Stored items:
════════════════

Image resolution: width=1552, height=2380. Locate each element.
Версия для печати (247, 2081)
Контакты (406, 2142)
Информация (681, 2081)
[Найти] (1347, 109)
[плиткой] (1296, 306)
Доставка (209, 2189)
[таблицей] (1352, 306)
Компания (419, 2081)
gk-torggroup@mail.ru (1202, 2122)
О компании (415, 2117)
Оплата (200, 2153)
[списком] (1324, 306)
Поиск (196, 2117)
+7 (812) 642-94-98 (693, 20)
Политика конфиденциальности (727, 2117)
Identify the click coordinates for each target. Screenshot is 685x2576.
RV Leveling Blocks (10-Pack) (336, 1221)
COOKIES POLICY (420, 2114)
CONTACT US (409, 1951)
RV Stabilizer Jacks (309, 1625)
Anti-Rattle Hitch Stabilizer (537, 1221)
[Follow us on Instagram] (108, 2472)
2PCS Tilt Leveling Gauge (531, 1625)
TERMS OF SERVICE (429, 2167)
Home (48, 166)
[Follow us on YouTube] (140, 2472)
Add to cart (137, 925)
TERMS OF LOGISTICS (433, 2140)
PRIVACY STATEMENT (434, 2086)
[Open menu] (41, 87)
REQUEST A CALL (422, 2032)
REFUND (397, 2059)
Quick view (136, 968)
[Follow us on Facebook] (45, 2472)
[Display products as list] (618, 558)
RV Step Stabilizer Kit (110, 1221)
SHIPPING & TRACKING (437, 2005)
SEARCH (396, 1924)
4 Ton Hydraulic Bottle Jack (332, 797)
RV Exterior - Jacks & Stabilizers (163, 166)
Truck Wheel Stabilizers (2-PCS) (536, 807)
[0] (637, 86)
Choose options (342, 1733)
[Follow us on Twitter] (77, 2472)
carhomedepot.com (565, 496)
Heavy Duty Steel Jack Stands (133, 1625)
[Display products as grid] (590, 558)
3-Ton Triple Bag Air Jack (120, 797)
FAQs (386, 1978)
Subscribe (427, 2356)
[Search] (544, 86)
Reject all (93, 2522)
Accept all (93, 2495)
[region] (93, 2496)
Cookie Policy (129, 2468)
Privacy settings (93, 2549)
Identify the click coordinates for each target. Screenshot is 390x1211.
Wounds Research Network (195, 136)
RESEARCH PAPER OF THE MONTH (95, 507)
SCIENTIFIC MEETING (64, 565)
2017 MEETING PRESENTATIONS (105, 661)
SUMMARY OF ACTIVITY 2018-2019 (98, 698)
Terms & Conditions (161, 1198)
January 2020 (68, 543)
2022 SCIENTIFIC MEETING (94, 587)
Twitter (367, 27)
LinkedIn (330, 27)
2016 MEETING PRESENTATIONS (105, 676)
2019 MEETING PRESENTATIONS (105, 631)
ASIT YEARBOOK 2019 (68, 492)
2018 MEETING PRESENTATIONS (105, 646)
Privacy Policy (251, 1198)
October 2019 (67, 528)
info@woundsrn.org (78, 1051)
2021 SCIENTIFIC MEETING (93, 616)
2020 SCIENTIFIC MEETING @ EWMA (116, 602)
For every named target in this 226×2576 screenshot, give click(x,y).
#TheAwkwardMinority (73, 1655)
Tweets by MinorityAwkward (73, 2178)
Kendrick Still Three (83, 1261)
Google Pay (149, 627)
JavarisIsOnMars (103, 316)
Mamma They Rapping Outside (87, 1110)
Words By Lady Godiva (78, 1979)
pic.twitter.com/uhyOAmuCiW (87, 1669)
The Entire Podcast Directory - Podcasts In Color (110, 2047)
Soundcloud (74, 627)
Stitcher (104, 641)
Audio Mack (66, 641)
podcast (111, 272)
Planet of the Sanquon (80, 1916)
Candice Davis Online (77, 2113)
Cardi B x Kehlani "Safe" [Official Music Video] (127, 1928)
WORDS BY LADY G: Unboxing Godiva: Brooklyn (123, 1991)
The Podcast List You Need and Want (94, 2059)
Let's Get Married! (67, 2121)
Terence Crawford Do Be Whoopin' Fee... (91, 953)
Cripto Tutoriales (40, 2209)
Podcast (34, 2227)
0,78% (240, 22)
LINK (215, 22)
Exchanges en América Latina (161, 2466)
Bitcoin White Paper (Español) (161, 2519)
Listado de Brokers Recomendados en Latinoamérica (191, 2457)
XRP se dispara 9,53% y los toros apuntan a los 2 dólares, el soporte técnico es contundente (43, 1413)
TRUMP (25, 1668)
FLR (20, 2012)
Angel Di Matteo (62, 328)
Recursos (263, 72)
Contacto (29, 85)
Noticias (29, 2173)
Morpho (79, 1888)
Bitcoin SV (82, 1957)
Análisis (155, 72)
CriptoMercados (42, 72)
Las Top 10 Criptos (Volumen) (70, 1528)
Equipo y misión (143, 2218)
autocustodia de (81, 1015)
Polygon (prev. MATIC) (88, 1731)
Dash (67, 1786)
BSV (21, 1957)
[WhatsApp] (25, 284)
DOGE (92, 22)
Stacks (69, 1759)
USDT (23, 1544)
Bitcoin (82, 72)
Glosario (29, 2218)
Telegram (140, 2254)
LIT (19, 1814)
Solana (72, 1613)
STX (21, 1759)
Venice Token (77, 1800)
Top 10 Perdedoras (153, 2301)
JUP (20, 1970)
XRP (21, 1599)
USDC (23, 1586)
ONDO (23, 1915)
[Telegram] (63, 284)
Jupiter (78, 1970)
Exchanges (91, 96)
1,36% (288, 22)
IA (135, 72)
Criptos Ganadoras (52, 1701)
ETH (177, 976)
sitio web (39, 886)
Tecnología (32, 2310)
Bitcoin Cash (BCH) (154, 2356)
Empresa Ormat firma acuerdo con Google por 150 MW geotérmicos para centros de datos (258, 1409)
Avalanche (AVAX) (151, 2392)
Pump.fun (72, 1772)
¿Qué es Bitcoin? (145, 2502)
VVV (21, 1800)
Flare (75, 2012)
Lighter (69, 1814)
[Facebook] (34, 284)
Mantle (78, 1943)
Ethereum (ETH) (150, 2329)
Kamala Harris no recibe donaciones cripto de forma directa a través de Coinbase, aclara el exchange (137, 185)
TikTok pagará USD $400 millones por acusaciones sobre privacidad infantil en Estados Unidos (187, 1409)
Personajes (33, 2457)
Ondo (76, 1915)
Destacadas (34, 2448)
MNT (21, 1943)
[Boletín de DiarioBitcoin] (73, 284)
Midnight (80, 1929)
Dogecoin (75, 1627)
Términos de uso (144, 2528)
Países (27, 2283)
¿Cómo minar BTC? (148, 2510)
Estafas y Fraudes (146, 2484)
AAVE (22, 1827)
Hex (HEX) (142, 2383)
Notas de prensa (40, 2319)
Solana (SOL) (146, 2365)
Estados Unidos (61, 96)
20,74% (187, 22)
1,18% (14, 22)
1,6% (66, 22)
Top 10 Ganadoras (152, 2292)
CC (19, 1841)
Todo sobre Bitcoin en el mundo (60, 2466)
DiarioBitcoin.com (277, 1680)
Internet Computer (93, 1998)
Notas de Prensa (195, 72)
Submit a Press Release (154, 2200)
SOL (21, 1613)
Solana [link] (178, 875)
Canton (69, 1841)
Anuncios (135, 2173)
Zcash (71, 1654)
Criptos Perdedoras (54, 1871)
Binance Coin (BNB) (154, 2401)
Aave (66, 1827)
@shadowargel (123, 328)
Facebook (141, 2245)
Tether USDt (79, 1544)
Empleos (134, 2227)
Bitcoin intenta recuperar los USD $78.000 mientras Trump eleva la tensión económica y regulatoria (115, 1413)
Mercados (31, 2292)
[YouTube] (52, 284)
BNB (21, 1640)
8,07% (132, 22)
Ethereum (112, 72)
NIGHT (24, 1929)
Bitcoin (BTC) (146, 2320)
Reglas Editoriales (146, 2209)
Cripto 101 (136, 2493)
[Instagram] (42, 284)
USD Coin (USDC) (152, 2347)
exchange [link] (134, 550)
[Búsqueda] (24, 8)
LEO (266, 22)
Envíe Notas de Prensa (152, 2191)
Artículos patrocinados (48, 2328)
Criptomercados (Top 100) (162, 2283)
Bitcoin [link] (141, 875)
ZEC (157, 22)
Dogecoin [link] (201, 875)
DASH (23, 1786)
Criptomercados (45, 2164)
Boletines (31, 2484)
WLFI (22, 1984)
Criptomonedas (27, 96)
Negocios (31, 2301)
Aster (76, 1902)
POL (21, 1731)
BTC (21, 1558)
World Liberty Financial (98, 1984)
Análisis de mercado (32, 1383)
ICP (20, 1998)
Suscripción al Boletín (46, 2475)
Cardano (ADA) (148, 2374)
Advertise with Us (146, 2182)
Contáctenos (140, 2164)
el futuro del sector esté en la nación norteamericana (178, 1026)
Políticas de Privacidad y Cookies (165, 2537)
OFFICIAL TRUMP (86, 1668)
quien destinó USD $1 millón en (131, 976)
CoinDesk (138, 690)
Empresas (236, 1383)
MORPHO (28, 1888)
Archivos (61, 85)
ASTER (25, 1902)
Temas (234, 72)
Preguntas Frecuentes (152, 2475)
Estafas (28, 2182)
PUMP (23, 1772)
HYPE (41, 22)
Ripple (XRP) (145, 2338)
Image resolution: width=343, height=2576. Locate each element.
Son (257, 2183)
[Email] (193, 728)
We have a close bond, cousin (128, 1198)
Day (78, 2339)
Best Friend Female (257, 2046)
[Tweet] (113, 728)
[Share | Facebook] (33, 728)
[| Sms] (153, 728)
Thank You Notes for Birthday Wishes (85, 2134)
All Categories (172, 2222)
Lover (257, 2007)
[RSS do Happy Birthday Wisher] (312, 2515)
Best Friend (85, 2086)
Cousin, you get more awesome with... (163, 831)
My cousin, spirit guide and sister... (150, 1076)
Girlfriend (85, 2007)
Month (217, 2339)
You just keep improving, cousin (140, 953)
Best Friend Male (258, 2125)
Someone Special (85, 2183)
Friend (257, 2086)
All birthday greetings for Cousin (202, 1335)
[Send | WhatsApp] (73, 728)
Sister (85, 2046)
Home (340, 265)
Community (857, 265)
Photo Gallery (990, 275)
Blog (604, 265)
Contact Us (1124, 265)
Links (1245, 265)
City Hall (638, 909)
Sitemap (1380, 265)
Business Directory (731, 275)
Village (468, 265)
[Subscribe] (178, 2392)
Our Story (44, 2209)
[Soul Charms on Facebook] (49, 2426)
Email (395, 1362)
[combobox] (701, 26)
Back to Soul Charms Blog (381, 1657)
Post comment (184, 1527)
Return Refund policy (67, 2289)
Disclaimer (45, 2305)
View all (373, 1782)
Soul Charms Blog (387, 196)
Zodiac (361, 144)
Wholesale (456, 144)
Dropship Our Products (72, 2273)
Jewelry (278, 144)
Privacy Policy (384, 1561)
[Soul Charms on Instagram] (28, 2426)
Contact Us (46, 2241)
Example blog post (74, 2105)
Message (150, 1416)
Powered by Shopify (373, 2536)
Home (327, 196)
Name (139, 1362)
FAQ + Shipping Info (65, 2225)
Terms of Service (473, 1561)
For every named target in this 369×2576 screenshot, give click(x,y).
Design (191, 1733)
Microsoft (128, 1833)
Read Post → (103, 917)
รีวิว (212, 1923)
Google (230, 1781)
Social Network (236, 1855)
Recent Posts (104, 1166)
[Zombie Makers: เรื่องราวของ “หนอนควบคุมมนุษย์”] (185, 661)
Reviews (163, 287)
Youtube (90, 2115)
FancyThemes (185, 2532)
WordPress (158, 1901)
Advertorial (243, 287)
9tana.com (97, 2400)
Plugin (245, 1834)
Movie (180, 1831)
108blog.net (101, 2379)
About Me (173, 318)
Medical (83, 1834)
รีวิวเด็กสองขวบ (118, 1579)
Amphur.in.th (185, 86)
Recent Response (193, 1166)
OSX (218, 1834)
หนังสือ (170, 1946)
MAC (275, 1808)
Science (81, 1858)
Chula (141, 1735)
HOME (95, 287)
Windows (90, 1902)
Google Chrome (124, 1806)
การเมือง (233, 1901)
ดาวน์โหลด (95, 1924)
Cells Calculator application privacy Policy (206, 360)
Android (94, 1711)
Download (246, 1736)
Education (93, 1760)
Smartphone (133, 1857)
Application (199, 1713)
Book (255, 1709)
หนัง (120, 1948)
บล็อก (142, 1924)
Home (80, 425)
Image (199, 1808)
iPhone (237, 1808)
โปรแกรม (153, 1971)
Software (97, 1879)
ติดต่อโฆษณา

════════════════

When the line containing "Политика конфиденциальности (727, 2117)" is reached, include it and stop. Until then, output each line of the entries exactly as given, starting from the first.

Image resolution: width=1552, height=2380. Locate each element.
Версия для печати (247, 2081)
Контакты (406, 2142)
Информация (681, 2081)
[Найти] (1347, 109)
[плиткой] (1296, 306)
Доставка (209, 2189)
[таблицей] (1352, 306)
Компания (419, 2081)
gk-torggroup@mail.ru (1202, 2122)
О компании (415, 2117)
Оплата (200, 2153)
[списком] (1324, 306)
Поиск (196, 2117)
+7 (812) 642-94-98 (693, 20)
Политика конфиденциальности (727, 2117)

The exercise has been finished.